Le gel des accords de raccordement est le problème immédiat. La question de fond est de savoir si un moratoire formel suit. Henrik Hansen, président de l’Association de l’industrie des data centers, a confié à CNBC qu’il ne peut pas exclure une prolongation du gel. « Il n’est pas possible de signer des accords de raccordement à tort et à travers, parce que l’énergie n’est pas disponible, » a-t-il dit. La pause a créé ce que Hansen a décrit comme une file d’attente de « fantaisie » — des projets sur le papier que le réseau ne pourra jamais livrer.

Pour les utilisateurs en dehors du Danemark, l’effet pratique reste réel. Les charges de travail IA doivent bien tourner physiquement quelque part. Si la file reste gelée et qu’un moratoire formel suit, les charges se déplacent. Pernille Hoffmann, directrice générale Nordics chez Digital Realty, a été tranchante lors de la conférence Data Centers Denmark à Copenhague la semaine dernière : « Si vous ne pouvez pas placer vos charges IA au Danemark, vous allez simplement les mettre ailleurs. » Diana Hodnett, de Google, a expliqué à CNBC que lorsqu’un moratoire n’a pas de calendrier clair, les investissements basculent en quelques mois. « Je ne suis pas sûre que les gouvernements et les gestionnaires de réseau réalisent à quelle vitesse cela peut se produire, » a-t-elle ajouté.

Le Danemark n’est pas seul dans cette bataille, simplement l’expression la plus publique du phénomène. Seuls deux pays européens ont imposé des moratoires complets sur les data centers — les Pays-Bas et l’Irlande — et les deux ont depuis assoupli les restrictions. Aux États-Unis, le Maine est passé à un cheveu d’une interdiction complète, la Pennsylvanie fait face à un retour de bâton politique qui pourrait peser sur les prochaines élections, et la Virginie et l’Oklahoma examinent leurs propres gels. La logique n’a rien d’accidentel. L’infrastructure électrique physique qu’il a fallu des décennies pour construire ne peut pas absorber dix ans de croissance de la demande en deux ou trois ans.
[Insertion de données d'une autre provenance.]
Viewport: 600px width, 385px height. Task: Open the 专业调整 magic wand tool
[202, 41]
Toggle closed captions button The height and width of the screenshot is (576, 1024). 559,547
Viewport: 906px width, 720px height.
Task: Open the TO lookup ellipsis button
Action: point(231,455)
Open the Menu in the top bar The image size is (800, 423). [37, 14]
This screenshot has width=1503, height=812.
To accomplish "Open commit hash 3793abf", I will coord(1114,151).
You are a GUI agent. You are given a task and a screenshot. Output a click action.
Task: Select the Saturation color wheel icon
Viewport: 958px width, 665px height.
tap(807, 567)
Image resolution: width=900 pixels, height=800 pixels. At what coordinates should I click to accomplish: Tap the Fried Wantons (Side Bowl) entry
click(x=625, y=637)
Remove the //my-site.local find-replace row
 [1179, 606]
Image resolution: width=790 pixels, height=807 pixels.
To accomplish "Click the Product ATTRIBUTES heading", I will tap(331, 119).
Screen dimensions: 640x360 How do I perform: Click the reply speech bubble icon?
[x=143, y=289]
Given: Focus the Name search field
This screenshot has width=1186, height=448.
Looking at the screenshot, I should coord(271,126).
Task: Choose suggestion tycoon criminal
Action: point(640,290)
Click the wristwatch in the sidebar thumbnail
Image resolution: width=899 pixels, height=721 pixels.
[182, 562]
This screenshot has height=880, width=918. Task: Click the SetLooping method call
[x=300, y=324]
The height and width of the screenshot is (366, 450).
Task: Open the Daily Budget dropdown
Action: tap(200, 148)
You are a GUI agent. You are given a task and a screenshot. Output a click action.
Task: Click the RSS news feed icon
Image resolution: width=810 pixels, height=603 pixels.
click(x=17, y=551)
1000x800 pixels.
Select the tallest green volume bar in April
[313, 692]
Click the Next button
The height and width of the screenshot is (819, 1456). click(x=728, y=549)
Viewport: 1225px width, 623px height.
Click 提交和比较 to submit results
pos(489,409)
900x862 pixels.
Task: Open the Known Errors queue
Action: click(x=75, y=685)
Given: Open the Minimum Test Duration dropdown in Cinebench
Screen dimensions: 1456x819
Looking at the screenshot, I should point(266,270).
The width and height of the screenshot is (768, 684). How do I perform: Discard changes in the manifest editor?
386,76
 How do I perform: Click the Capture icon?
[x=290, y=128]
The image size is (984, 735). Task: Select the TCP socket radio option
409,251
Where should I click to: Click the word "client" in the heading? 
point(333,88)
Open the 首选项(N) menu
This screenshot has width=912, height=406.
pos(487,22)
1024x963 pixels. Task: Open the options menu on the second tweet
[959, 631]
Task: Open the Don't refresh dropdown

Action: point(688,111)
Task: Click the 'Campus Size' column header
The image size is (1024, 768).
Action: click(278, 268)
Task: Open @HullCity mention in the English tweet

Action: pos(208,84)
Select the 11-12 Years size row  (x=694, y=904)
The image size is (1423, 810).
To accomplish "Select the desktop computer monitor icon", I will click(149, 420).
Il y a des raisons de ne pas tenir pour acquis qu’un moratoire dur s’imposera demain au Danemark. Le pays est en train de former un nouveau gouvernement après des élections générales, et le ministère de l’Énergie et du Climat n’a pas souhaité commenter. Les politiques héritent des décisions ; ils les prennent rarement dès leur première semaine en poste. Les 60 GW au total incluent aussi des demandes spéculatives — les entreprises déposent souvent plusieurs candidatures sur différents sites avant d’en retirer discrètement une partie. Le chiffre mesure plus l’intention des grands acteurs que la demande physique. Avant les élections, le ministre de l’Énergie Lars Aagaard avait dit qu’il étudierait la possibilité de donner la priorité d’accès au réseau aux clients danois et de placer les data centers en fin de file — un levier politique plus doux qu’un moratoire total, et l’issue la plus probable.

Microsoft, Google et autres hyperscalers concentrent environ 60 pour cent de la capacité existante de data centers au Danemark. Microsoft à lui seul a engagé trois milliards de dollars dans l’infrastructure danoise entre 2023 et 2027. L’argumentaire que ces sociétés ont utilisé jusqu’ici — souveraineté locale des données, conformité au droit de l’UE, demande des clients — entre en tension frontale avec la réalité physique de la capacité du réseau. Les mêmes clients danois qui veulent voir leurs données hébergées localement veulent aussi que la lumière reste allumée chez eux cet hiver.

La décision du Danemark ne restera pas au Danemark. Le pays est le premier des Nordiques à affronter la question publiquement, et les analystes voient en Copenhague un modèle possible. Si un moratoire formel finit par arriver, plusieurs autres pays européens confrontés à des pressions similaires sur leur réseau subiront une pression d’actionnaires et d’électeurs pour agir. L’industrie des data centers a passé cinq ans à supposer que l’expansion de l’infrastructure trouverait toujours de la capacité. C’est au Danemark que cette hypothèse est mise à l’épreuve à grande échelle pour la première fois.